The heat of Hospet hits us the moment we step off the train, enclosing itself around us and absorbing the breath from our lungs. We welcome the little breeze the Tuk Tuk provides as we direct our driver to our homestay in Hampi. He takes us far as the river where we say our thanks and transfer onto a rickety longboat which jolts to a stop just seconds after departing the sandbank the other side. The river is not wide but with no bridge in place, it's the only way to cross with our backpacks and belongings. It costs us all of ten rupee, ten pence. 

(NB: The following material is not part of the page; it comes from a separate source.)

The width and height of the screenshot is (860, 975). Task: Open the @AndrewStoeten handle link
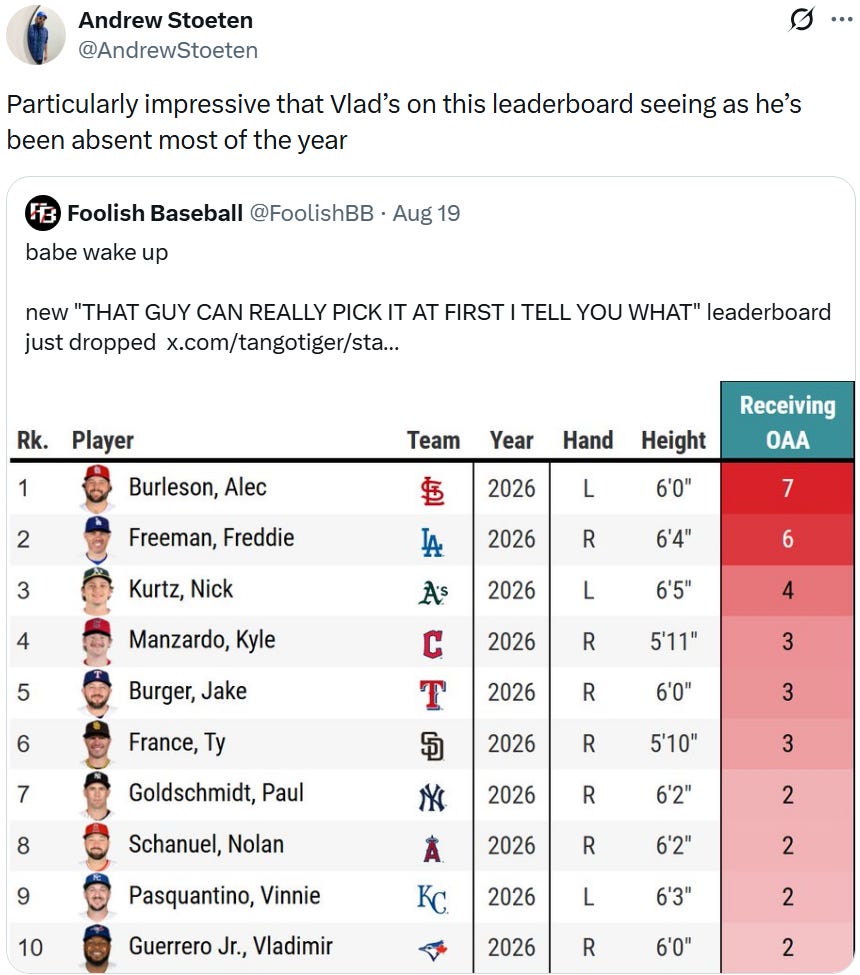168,50
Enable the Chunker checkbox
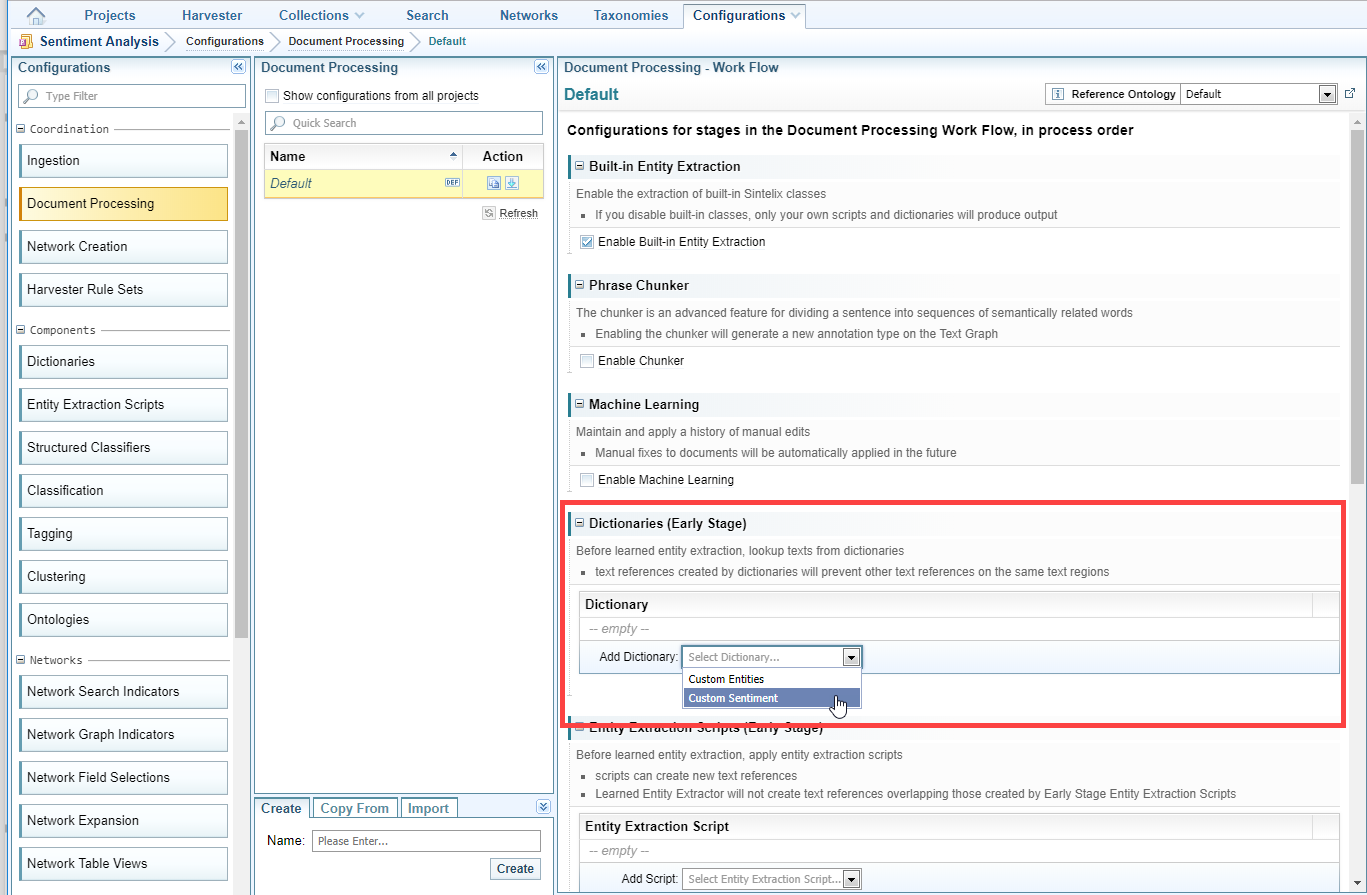The image size is (1367, 895). tap(587, 361)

Handing the scrumpled pink note to the driver, we step ashore. The thirty other travellers who'd shared the ten man boat with us all quickly disappear up the hill ahead. Our directions instruct us to turn right. But right? Really? At first glance we see nothing but shrubbery but on closer inspection notice a hint of a path in the form of trodden grass leading straight through the middle of it all. I guess that must be it. 

We trudge along in the unbearable heat and just as I begin to think we've taken a wrong turn, the butterflies overhead suddenly scatter and the voice of a young man booms from above. He speeds towards us and relieves us of our heavy backpacks which he pulls onto his shoulder with the utmost ease. 

With a smile, he leads us to the entrance of the homestay which overlooks the river and the most stunning view of the temples on the other side. It's breathtaking, and with little breath left from the long walk anyway, we collapse onto the cushions which constitute the reception area. 

The young man asks us if we've eaten and I suddenly realise we haven't; not since nine o'clock last night and it's now almost five in the afternoon. He disappears in a hurry and a different man returns. His dark eyes find mine.